Enhancement of the fraction of the active form of an antitumor drug topotecan via an injectable hydrogel.

Poly(D,L-lactic acid-co-glycolic acid)-b-poly(ethylene glycol)-b-poly(D,L-lactic acid-co-glycolic acid) (PLGA-PEG-PLGA) hydrogels were tried as implants to encapsulate antitumor drug topotecan (TPT), a derivative of camptothecin (CPT). Despite of water solubility of TPT, the in vitro release of this low-molecular-weight drug from hydrogels sustained for 5 days with only a mild initial burst. The antitumor efficacy of the released TPT was further validated in S180-bearing mice.

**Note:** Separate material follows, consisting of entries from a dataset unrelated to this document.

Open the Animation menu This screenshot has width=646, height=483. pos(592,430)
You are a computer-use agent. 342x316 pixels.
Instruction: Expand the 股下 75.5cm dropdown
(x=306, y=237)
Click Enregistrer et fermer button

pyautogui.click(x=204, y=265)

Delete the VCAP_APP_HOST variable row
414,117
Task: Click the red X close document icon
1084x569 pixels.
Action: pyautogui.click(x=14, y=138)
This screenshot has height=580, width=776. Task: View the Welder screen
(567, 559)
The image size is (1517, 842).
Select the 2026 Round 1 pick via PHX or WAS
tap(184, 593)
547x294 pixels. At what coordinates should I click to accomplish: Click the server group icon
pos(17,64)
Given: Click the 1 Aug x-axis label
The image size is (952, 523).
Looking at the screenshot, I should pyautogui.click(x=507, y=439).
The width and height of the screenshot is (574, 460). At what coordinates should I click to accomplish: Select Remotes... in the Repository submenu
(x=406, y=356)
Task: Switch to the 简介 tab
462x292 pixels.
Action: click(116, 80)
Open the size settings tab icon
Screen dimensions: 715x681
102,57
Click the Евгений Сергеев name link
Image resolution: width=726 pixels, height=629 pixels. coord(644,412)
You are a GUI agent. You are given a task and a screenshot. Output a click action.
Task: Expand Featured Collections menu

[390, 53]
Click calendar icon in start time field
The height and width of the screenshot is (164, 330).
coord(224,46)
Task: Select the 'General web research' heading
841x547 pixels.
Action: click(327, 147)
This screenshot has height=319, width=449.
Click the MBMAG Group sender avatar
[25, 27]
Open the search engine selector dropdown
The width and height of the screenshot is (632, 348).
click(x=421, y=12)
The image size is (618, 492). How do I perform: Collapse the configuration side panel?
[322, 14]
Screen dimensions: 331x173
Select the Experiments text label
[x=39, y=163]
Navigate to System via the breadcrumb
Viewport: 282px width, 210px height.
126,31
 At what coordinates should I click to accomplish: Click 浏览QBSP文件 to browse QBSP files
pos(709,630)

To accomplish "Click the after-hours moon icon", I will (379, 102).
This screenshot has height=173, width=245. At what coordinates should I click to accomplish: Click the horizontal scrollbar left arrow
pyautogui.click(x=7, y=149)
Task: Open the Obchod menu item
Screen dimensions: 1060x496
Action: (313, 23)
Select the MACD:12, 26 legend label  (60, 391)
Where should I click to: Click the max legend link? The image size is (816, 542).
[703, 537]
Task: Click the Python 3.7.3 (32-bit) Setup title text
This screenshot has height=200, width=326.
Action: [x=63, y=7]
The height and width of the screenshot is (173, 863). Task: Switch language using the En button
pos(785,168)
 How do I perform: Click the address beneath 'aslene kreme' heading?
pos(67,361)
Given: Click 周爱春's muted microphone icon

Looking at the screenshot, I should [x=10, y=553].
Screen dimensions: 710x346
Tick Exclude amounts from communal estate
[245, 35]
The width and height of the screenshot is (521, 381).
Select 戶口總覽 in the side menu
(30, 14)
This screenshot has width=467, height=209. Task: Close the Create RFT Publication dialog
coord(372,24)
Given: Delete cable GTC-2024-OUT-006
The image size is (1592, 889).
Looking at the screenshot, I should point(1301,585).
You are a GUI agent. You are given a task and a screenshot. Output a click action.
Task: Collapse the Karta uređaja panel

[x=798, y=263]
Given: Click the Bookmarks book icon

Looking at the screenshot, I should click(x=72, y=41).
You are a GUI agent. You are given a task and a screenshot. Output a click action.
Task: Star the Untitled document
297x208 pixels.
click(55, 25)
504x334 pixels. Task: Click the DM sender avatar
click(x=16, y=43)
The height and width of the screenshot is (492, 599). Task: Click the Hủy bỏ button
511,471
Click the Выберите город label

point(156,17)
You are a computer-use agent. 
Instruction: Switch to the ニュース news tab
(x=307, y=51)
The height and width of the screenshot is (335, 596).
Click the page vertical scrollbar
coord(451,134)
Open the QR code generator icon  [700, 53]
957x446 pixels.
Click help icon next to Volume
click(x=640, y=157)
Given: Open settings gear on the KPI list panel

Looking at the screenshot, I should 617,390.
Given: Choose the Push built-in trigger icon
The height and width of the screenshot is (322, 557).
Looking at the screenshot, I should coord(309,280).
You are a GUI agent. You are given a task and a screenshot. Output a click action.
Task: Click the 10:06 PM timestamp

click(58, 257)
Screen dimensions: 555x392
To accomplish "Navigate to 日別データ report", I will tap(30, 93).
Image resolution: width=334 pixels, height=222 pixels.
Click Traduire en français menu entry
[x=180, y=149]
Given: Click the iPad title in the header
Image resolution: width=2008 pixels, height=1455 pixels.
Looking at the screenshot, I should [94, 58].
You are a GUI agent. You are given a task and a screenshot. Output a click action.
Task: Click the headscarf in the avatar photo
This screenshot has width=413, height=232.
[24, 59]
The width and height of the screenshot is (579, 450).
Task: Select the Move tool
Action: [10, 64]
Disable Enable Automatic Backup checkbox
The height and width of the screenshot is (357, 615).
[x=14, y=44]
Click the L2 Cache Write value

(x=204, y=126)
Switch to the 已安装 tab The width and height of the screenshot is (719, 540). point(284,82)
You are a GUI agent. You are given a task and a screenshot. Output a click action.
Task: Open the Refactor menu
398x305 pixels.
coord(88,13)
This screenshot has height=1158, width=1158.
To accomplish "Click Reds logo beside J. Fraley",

Surprisingly, the fraction of the active lactone form of TPT was increased to above 50% in the hydrogel matrix, while the fraction was just about 10% in phosphate buffer saline under physiological pH at 37°C. This significant effect was interpreted not by the local acidic pH within the hydrogel, but by the increase of pK(a) of the carboxylate group of the open-ring form due to the hydrophobic interaction between the amphiphilic polymer and TPT. Theoretical analysis via a pK(a)-related mechanism was also performed, which was consistent with our experimental measurements. Hence, this study has revealed that an appropriate biomaterial could, via drug-material interactions, enhance the drug efficacy by increasing the active fraction of some drugs which exhibit a reversible conversion between the active and inactive structures.